Description of the task -
Among the lines below, a stretch begins at the one with "2012 (805, 1518)" and ends at the one with "AMERICAN BUNGALOW (862, 1121)". Repeat that stretch exactly, ends included.

Extracted material -

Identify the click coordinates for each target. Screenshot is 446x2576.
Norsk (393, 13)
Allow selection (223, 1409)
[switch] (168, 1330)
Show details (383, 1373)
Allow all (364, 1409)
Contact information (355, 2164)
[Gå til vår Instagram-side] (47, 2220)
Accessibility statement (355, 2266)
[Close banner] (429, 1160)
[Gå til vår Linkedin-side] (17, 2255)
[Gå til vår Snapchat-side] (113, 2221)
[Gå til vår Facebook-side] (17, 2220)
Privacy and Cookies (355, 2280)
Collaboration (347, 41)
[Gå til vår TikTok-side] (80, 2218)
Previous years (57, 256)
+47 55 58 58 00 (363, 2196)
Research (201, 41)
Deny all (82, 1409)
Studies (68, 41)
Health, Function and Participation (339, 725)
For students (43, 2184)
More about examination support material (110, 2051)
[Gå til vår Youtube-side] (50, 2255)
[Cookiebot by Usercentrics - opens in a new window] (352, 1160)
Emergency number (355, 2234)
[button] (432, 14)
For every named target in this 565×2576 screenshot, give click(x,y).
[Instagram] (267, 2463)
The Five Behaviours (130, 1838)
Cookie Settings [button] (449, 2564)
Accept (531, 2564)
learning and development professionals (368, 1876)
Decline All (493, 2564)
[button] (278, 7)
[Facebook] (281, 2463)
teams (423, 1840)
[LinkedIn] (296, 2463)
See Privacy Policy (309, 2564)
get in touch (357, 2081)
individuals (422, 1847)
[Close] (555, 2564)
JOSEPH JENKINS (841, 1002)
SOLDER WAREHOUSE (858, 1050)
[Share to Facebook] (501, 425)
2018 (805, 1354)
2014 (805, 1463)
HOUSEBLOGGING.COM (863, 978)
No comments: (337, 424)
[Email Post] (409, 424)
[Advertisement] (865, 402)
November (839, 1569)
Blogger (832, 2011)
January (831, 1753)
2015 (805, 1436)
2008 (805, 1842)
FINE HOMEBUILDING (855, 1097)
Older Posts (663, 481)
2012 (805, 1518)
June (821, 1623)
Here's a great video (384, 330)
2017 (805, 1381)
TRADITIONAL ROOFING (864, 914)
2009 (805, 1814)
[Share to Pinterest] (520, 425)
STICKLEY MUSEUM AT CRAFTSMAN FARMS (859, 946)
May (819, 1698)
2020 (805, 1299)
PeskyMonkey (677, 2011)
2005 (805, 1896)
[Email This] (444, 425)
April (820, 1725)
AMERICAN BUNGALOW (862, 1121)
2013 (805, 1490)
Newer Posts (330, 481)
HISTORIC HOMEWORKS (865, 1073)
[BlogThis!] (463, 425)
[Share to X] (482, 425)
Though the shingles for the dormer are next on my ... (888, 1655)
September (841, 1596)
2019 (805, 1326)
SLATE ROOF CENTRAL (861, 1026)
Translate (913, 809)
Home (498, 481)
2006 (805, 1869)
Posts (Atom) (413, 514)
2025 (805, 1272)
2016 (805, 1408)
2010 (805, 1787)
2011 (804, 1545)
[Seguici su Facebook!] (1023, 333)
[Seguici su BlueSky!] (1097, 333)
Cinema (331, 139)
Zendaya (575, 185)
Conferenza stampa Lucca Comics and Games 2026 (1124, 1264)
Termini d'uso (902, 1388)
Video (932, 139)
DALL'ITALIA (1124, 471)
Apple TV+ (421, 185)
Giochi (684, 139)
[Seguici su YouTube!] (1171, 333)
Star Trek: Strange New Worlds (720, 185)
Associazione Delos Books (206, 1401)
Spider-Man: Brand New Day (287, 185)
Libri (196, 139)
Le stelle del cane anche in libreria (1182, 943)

Written solution -
2012 (805, 1518)
June (821, 1623)
Here's a great video (384, 330)
2017 (805, 1381)
TRADITIONAL ROOFING (864, 914)
2009 (805, 1814)
[Share to Pinterest] (520, 425)
STICKLEY MUSEUM AT CRAFTSMAN FARMS (859, 946)
May (819, 1698)
2020 (805, 1299)
PeskyMonkey (677, 2011)
2005 (805, 1896)
[Email This] (444, 425)
April (820, 1725)
AMERICAN BUNGALOW (862, 1121)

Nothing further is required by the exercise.